_Your task_
Rewrite the records below, replacing every instance of "Image resolution" with "Display resolution" and keeping everything else unchanged.

......

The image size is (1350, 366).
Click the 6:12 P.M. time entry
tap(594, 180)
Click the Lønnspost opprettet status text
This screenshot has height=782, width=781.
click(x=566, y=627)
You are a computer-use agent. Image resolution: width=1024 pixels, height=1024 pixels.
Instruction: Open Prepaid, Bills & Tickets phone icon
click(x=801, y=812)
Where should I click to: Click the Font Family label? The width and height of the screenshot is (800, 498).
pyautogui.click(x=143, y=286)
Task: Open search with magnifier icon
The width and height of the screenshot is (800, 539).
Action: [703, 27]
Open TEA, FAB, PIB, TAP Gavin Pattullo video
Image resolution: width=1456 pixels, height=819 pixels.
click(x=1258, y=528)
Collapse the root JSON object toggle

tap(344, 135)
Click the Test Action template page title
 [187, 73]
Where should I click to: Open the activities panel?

......

_Result for this exercise_
The image size is (1350, 366).
Click the 6:12 P.M. time entry
tap(594, 180)
Click the Lønnspost opprettet status text
This screenshot has height=782, width=781.
click(x=566, y=627)
You are a computer-use agent. Display resolution: width=1024 pixels, height=1024 pixels.
Instruction: Open Prepaid, Bills & Tickets phone icon
click(x=801, y=812)
Where should I click to: Click the Font Family label? The width and height of the screenshot is (800, 498).
pyautogui.click(x=143, y=286)
Task: Open search with magnifier icon
The width and height of the screenshot is (800, 539).
Action: [703, 27]
Open TEA, FAB, PIB, TAP Gavin Pattullo video
Display resolution: width=1456 pixels, height=819 pixels.
click(x=1258, y=528)
Collapse the root JSON object toggle

tap(344, 135)
Click the Test Action template page title
 [187, 73]
Where should I click to: Open the activities panel?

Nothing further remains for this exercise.